The backlash against Anthropic’s ad misses something bigger.

AI For Business


Ironically, the latest ad was meant to show the opposite. That means Anthropic is listening. The testimonials came from people the company interviewed during its U.S. roadshow last spring as part of a broader effort that surveyed more than 120,000 people in 159 countries. Daniela Amodei, Anthropic’s president, told TIME in a recent interview that the campaign is “not only because people’s thoughts and feelings and worries and excitement and concerns about AI are very legitimate, but also because as a company and at Anthropic (one of the leaders in actually training these models and building this technology)” “This is the culmination of the work we’ve done so far, basically around this concept, which is what we really want to hear.” (Anthropic did not provide comments for this article at the time of publication.)

The controversy the ad has sparked is a symptom of a deeper rift.
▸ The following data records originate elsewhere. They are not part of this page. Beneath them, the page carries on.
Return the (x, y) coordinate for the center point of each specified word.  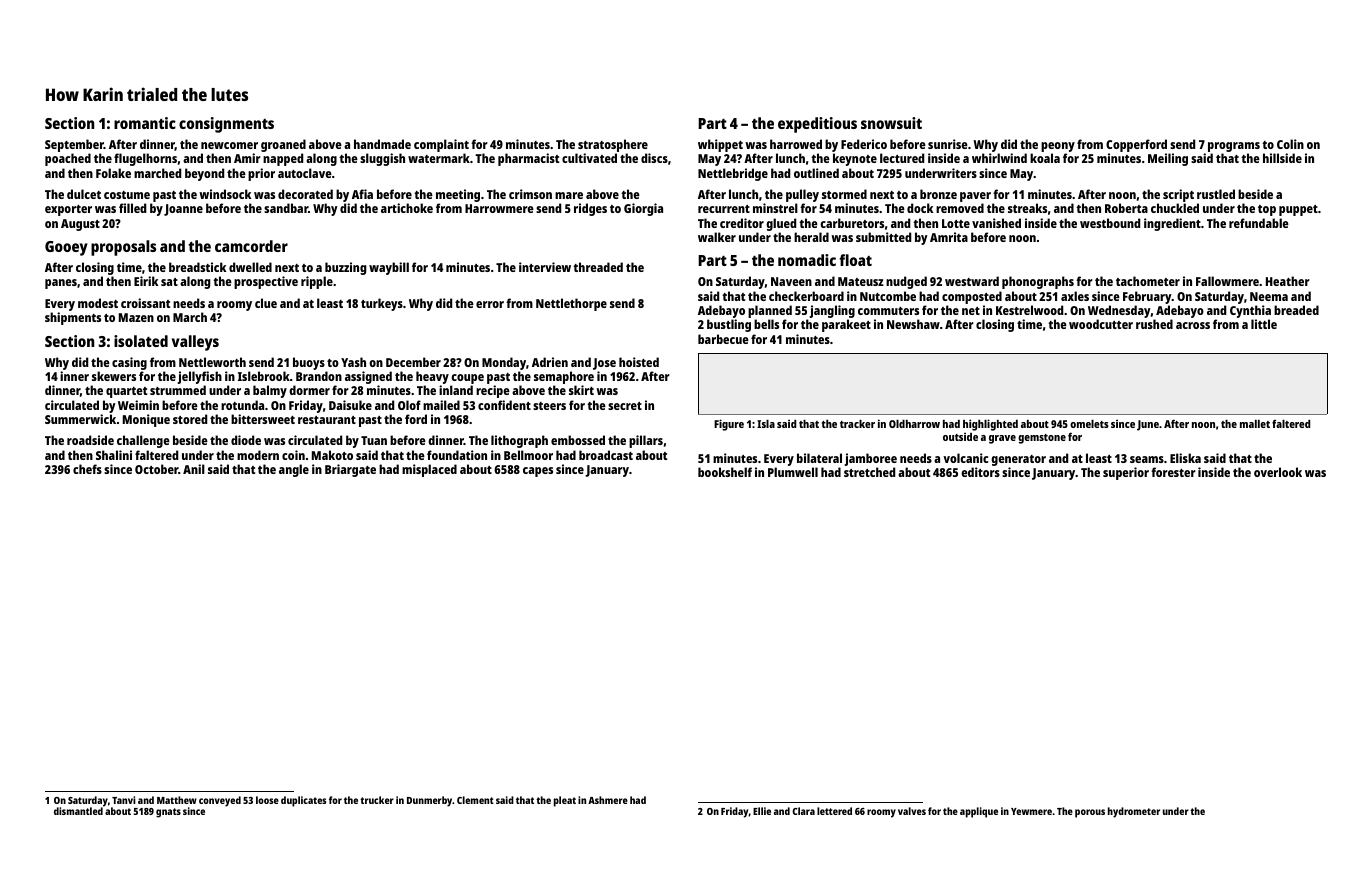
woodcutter (1101, 324)
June (1148, 425)
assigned (368, 377)
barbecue (723, 339)
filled (132, 208)
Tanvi (124, 800)
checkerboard (806, 296)
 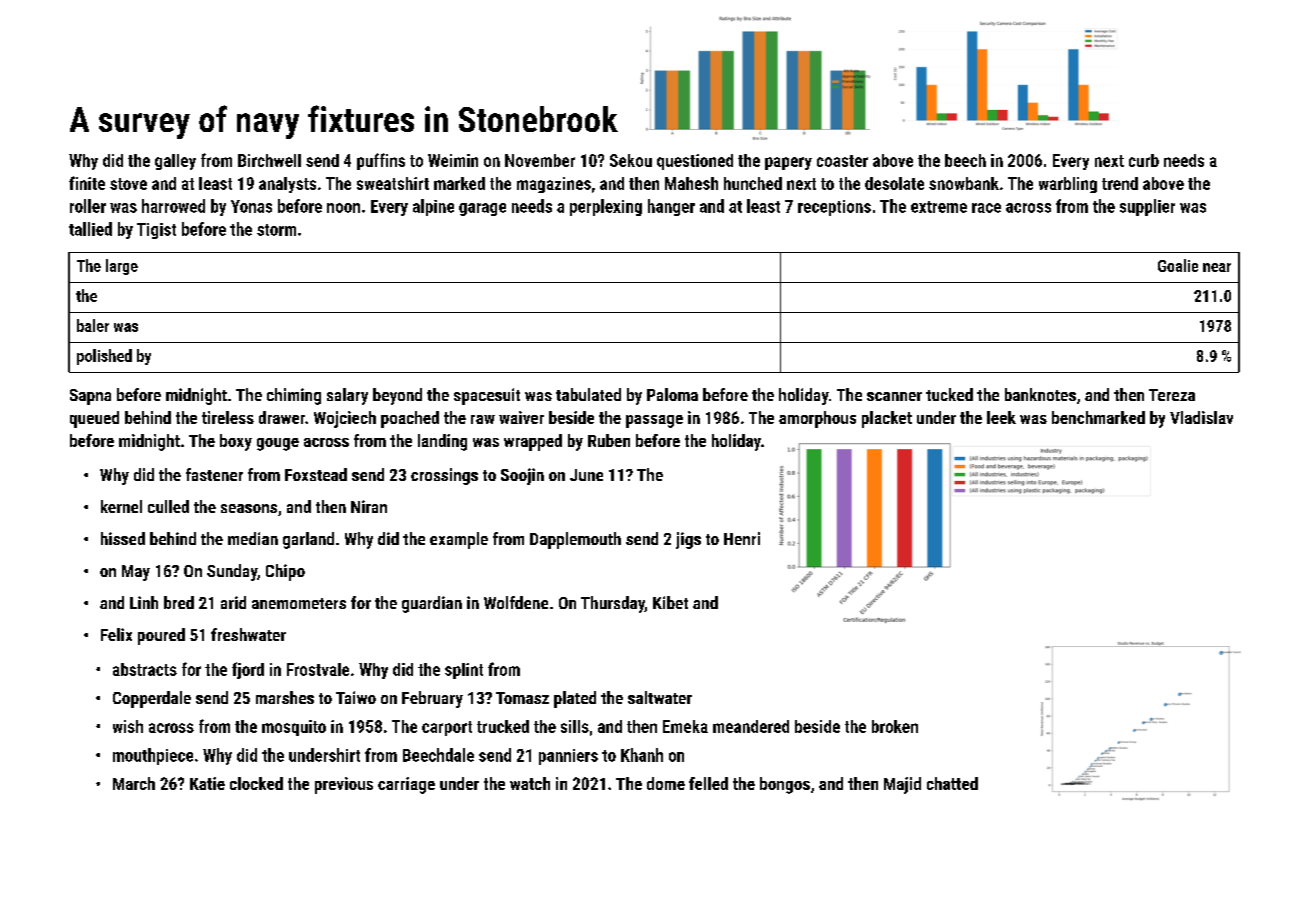 What do you see at coordinates (122, 267) in the page?
I see `large` at bounding box center [122, 267].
Warnings from the AI ​​industry about the risks of AI are often dismissed as mere marketing. For example, when Anthropic chose not to release Mythos Preview because it was too risky to expose its cybersecurity features, the government took that warning seriously. However, many of the people did not do so. Critics treated the announcement as a sophisticated marketing stunt. That said, hackers used a weaker version of Claude to steal 150 gigabytes of data from the Mexican government two months ago, making Mythos Preview significantly more powerful by independent measurements.